↓

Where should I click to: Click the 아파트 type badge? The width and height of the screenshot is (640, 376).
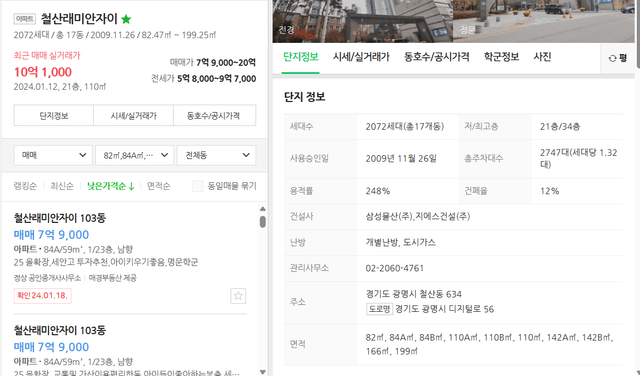[x=24, y=19]
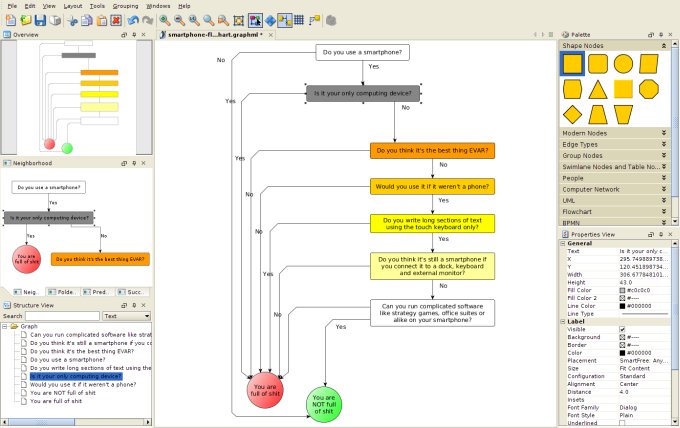Screen dimensions: 680x428
Task: Collapse the General section in Properties View
Action: coord(562,242)
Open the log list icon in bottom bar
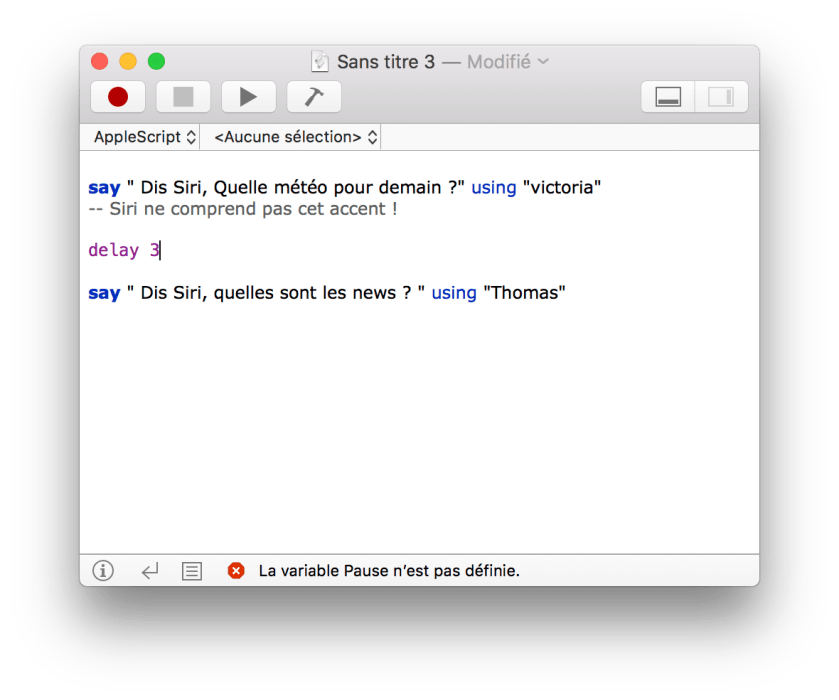This screenshot has width=839, height=700. 192,571
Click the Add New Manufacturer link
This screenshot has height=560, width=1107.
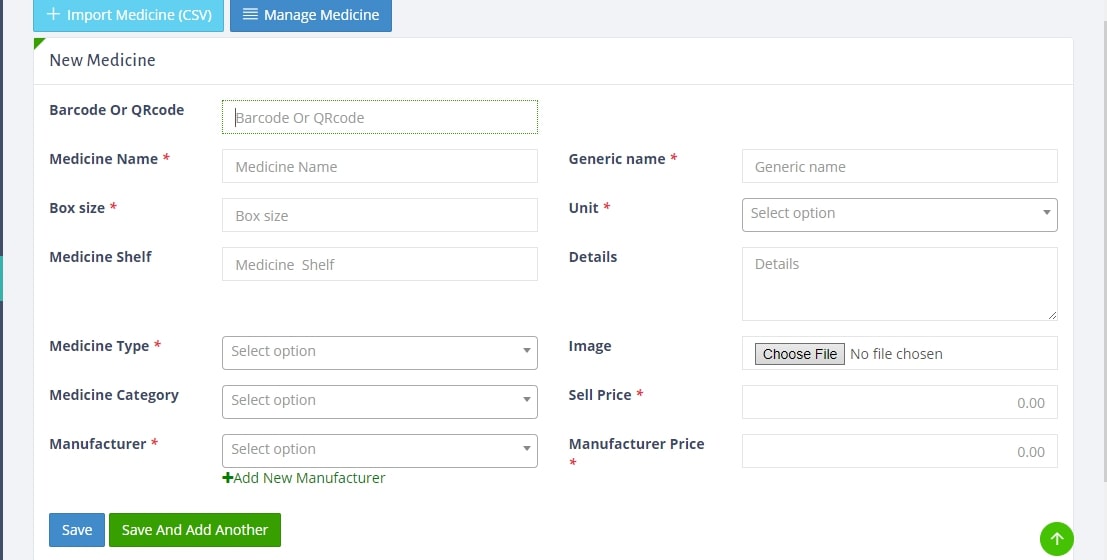pos(304,478)
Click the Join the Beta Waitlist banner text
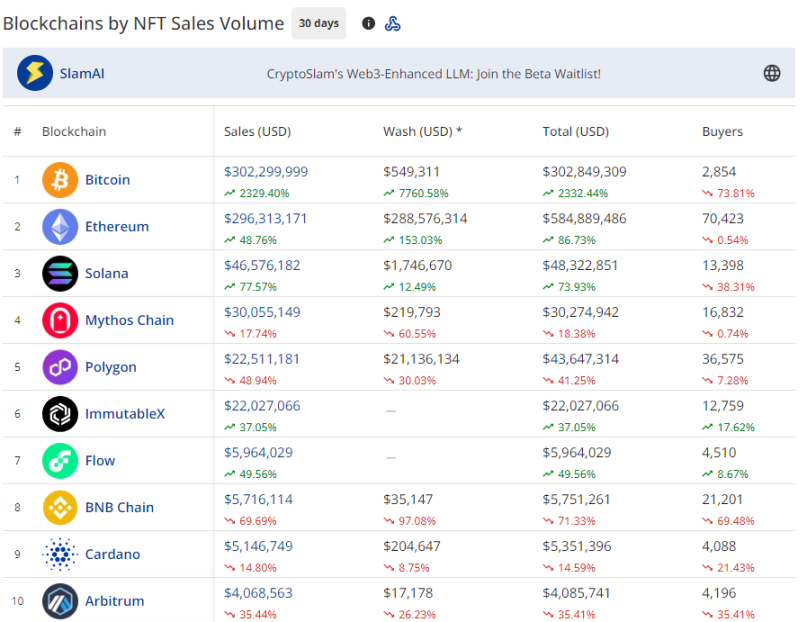Screen dimensions: 807x622 pyautogui.click(x=433, y=74)
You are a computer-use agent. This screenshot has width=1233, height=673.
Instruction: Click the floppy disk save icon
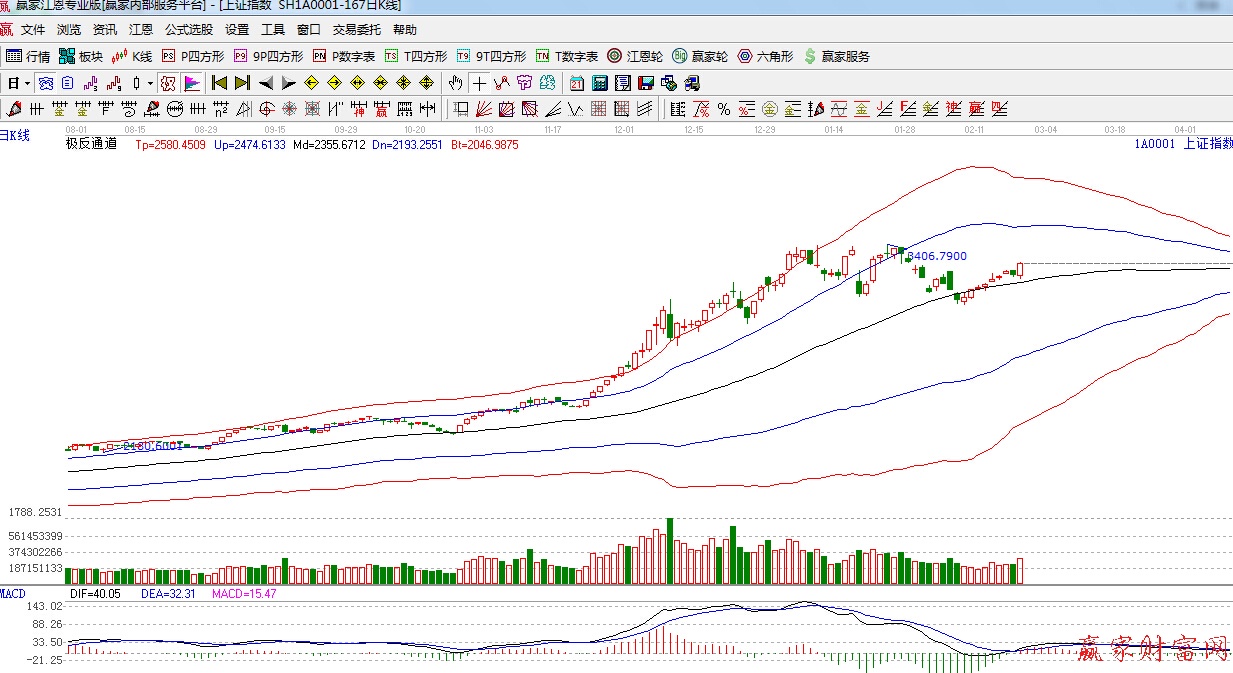tap(645, 83)
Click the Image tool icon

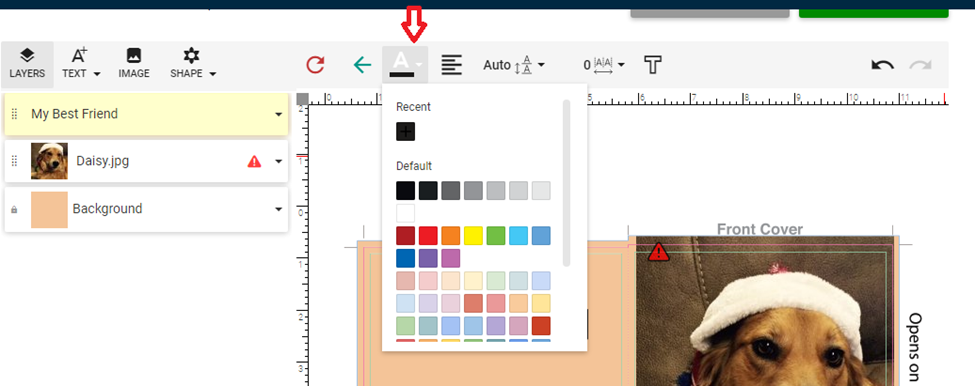134,63
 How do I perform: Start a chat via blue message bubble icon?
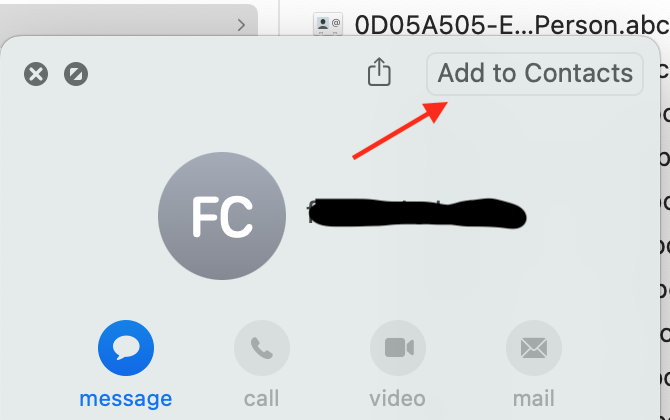pyautogui.click(x=126, y=348)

↑

Please revise the listing above so that every "icon" becomes "button" and nothing else changes. Omit the pictures from your answer.

Where should I click to: Click the 아파트 type badge? The width and height of the screenshot is (640, 376).
[x=24, y=19]
Screen dimensions: 680x428
Task: Collapse the General section in Properties View
Action: coord(562,242)
Open the log list button in bottom bar
This screenshot has width=839, height=700. 192,571
Click the Add New Manufacturer link
This screenshot has height=560, width=1107.
pos(304,478)
Click the Join the Beta Waitlist banner text
Screen dimensions: 807x622 pyautogui.click(x=433, y=74)
You are a computer-use agent. This screenshot has width=1233, height=673.
Instruction: Click the floppy disk save button
tap(645, 83)
Click the Image tool button

134,63
 How do I perform: Start a chat via blue message bubble button?
pyautogui.click(x=126, y=348)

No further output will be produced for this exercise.